A margine della seduta del Consiglio Comunale di oggi il sindaco Cristiano Za Garibaldi si è soffermato ai nostri microfoni per chiarire due questioni importanti tra quelle affrontate nel corso dell’ultima settimana, nonché all’interno della seduta consiliare. Tante le questioni affrontate in una seduta fluviale, con ben 22 punti all’ordine del giorno che hanno in parte chiuso l’anno corrente, in parte preparato quello nuovo.
Il sindaco di Diano Marina spegne le polemiche su una possibile frattura nella Maggioranza. Resta acceso, invece, il dibattito con le opposizioni
“Come tutti gli anni a questo punto ci siamo fatti gli auguri di Natale – esordisce il sindaco Za -, quindi a parte le battute è stato un anno bellissimo, complesso, ovviamente sempre sull’onda dei lavori pubblici, sull’onda del PNRR e anche con problematiche che oggi abbiamo toccato per l’ennesima volta riguardanti Rivieracqua. I problemi sul tavolo sono stati tanti, ma mi sembra che ne abbiamo parlato con serenità e anche con le opposizioni”.

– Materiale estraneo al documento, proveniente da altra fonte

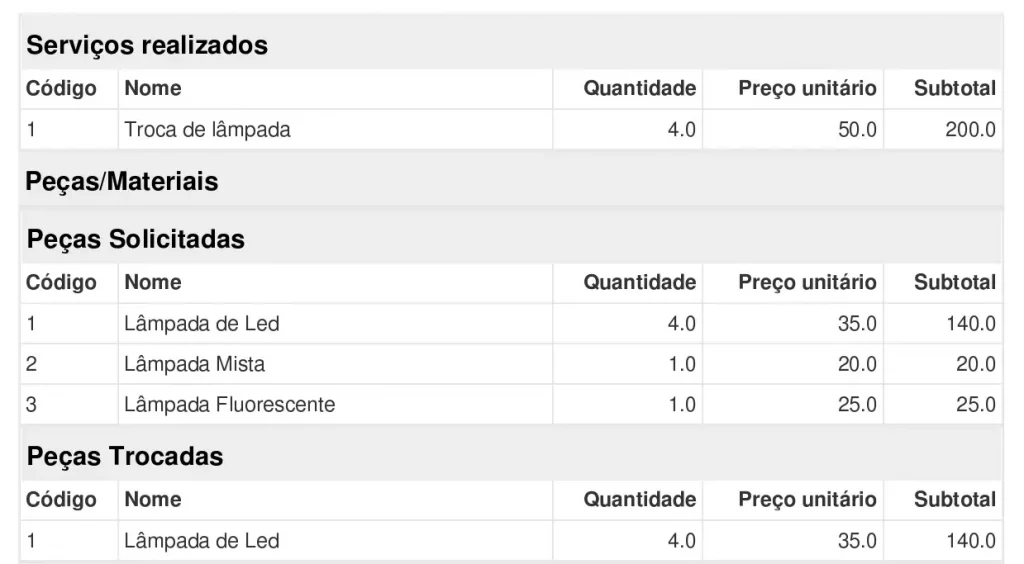Viewport: 1024px width, 564px height.
Task: Click the "Peças Trocadas" section heading
Action: click(125, 457)
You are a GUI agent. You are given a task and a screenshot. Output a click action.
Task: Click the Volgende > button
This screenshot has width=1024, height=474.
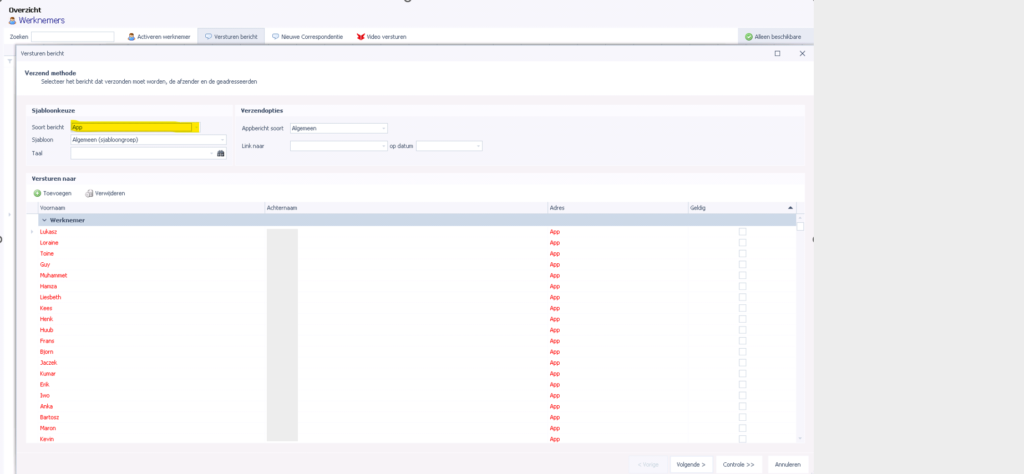click(x=691, y=464)
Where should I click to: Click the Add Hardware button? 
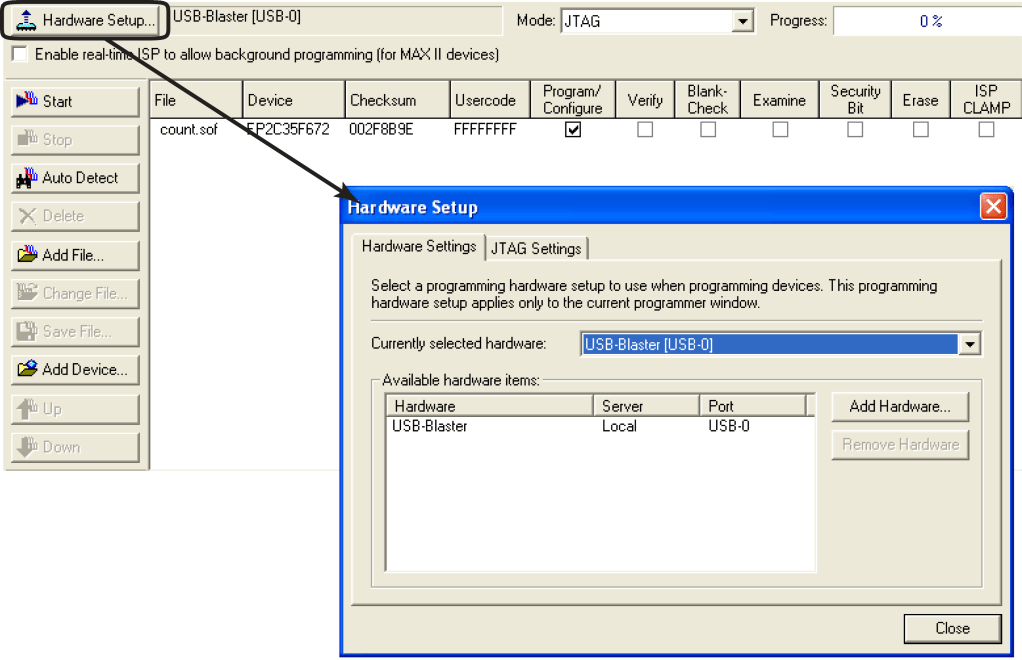(900, 406)
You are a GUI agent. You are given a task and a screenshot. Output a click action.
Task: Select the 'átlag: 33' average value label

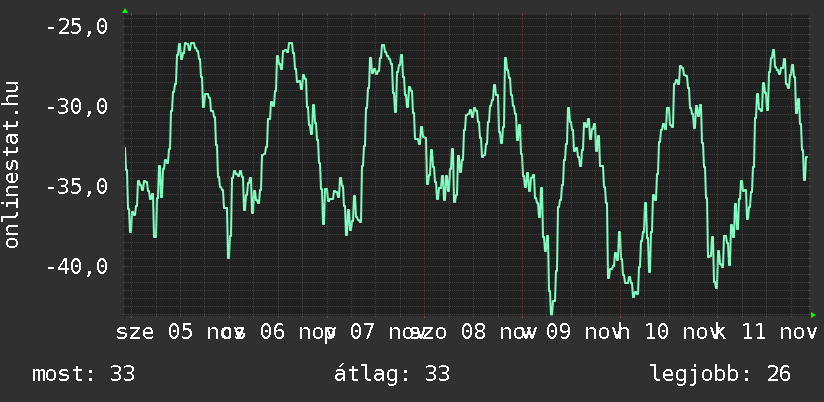tap(392, 374)
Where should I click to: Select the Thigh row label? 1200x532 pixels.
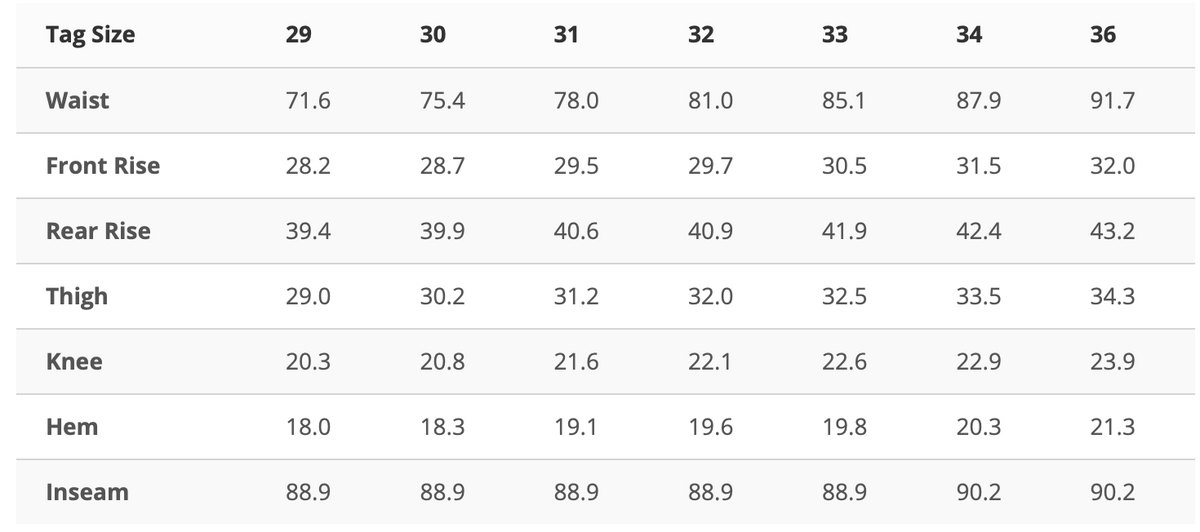pyautogui.click(x=77, y=297)
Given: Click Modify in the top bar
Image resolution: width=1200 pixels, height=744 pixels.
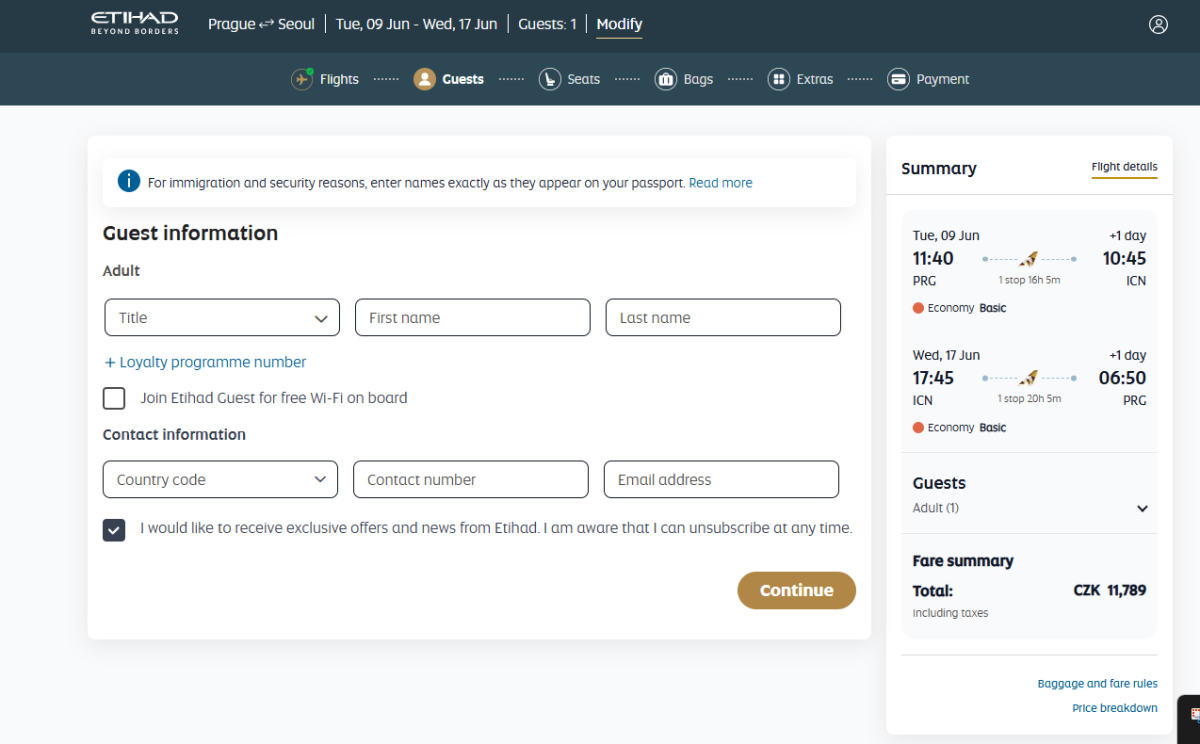Looking at the screenshot, I should point(619,24).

Una questione su tutte, però, ha scaldato gli animi nel corso della seduta odierna: “Abbiamo avuto anche qualche momento di scontro – prosegue Za Garibaldi – dovuto alla mozione se fare le conferenze stampa o meno nella sala consiliare. Ovviamente siamo dell’idea che la sala consiliare non debba essere utilizzata soltanto da conferenze stampa politiche, comunque partigiane, quindi abbiamo negato la possibilità in questo caso all’opposizione di fare conferenze stampa di parte, ma nel momento in cui vorranno collaborare e condividere una conferenza stampa, per carità, perché no, basta che abbiano un tenore, un valore di carattere istituzionale“.
Un dato da rilevare di questa seduta consiliare è stato il fatto che, nonostante la spaccatura che si è venuta a creare all’interno della Maggioranza in occasione delle recenti elezioni provinciali, con più di metà dei membri dell’Amministrazione che non ha votato per il proprio sindaco (comunque eletto in Consiglio) la stessa si è sempre mostrata compatta a parole e nei fatti durante tutto il corso della seduta del Consiglio.
“Quale miglior risposta che questa? – rileva soddisfatto il sindaco di Diano Marina – Il fatto che alcuni dei miei colleghi, dei miei assessori o consiglieri non mi abbiano votato era un qualche cosa già nelle norme, avevamo già condiviso questa ipotesi. Alcuni sono legati ai partiti e quindi io li ho lasciati liberi, come era opportuno, che votassero per i loro riferimenti. Qualcuno era malato e poi c’è stato anche qualcuno che non è stato del tutto d’accordo con la mia scelta e lo ha espresso democraticamente, liberalmente e basta, ne abbiamo preso atto, ma per quello che riguarda l’azione politica, la programmazione del nostro programma elettorale, lo svolgimento del nostro programma elettorale, continuiamo a rimanere fedeli a quello che era l’impegno nei confronti della città e dei cittadini“.